No puedo. Volver sola, adulta, con otros pasos, otra voz… y que todo sea nuevo. Que los ojos de este mundo que me atrapa, me hayan transformado la mirada. Sería tan cruel mirarnos y no reconocernos, tan frío vernos a solas, sin la magia que llevábamos a cuestas. Y el armario, el espejo, el amanecer colándose por la ventana, el griterío, el timbre, ¡y tanto!
¿Cómo puedo volver así, a manos vacías y sueños partidos? ¿Y si el brillo y la frescura fueran sólo ilusiones olvidadas? ¿Qué haré en la galería, cuando lluevan los recuerdos empapándome de ausencia?
Quizás llore, o puede que estalle en sonrisas. Lo cierto es que nos conocemos tanto, que estoy segura de poder descifrar en tu mirada las piezas que le sobran al olvido. Y tengo tantas ganas de mostrarte mi orgullo de haber caminado a tu lado, que sonreirías conmigo al saber que soy feliz porque me enseñaste a serlo.
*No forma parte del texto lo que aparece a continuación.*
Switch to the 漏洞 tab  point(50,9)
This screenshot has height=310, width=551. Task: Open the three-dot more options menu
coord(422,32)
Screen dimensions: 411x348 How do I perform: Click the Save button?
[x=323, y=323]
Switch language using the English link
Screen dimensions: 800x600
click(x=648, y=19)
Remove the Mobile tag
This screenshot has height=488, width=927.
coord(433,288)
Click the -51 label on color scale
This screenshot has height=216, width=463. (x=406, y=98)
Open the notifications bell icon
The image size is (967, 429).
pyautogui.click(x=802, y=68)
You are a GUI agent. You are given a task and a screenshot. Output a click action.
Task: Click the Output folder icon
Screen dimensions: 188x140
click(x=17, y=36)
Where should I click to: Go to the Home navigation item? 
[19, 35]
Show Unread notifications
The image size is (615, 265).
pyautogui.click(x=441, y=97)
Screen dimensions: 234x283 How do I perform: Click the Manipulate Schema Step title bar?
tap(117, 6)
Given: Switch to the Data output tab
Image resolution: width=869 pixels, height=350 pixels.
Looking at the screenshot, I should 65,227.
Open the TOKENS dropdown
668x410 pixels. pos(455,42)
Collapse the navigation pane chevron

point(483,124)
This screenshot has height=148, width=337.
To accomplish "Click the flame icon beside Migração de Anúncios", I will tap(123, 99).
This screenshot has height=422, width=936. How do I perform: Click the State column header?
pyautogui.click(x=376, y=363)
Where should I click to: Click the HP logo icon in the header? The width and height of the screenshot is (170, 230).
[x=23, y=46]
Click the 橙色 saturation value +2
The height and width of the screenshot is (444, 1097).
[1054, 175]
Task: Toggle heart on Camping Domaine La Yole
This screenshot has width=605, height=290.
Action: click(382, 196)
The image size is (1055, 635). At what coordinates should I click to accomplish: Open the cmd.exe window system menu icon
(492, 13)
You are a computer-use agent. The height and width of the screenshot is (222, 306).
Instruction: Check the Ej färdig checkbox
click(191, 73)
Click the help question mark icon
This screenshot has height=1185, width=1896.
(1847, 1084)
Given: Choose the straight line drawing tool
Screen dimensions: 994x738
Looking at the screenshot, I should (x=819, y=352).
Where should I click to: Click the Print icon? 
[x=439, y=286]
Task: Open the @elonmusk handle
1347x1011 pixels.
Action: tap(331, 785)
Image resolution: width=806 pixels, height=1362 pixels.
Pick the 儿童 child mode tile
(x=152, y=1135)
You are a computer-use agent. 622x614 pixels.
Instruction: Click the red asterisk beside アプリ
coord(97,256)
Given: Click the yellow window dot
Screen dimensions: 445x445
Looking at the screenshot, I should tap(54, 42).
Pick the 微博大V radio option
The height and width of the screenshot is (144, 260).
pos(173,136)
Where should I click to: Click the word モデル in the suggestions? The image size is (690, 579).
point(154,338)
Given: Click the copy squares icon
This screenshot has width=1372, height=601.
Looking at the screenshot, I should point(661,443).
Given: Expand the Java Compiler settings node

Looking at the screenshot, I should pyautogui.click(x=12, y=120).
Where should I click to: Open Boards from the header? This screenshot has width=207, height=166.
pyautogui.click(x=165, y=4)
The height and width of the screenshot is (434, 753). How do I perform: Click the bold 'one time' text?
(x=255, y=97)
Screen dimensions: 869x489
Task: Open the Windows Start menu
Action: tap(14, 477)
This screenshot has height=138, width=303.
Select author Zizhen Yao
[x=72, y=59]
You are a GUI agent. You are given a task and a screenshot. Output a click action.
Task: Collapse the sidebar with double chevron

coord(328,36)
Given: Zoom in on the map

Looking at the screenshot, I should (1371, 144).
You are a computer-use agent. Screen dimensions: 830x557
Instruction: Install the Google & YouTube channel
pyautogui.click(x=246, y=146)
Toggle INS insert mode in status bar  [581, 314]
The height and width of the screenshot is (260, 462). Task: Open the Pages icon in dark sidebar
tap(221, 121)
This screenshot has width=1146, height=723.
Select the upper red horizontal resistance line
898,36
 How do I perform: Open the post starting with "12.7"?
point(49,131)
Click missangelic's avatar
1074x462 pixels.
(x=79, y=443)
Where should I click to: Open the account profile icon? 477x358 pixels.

Y aquí estoy, frente a tu puerta, dispuesta a atravesar esta distancia invisible que nos separa. Traigo en mis manos lo más preciado que tengo, que me diste y he cuidado contra los retos del tiempo. Te daré esto que me quema como una luz, acá adentro. Te mostraré que conservo, contra mareas y vientos, la Fe intacta y para siempre, aunque el mundo me sea ajeno. Y me guardo acá, en el alma, las palabras, Rayuela, los recreos, los abrazos, los silencios. Lo amado, lo vivido, los cuentos y los secretos. Y aunque cambies, aunque duela, aunque tarde, aunque lejos, no olvidarán mis mañanas que conmigo yo te llevo, como esa piedrita que, salto a salto, me lleva al Cielo.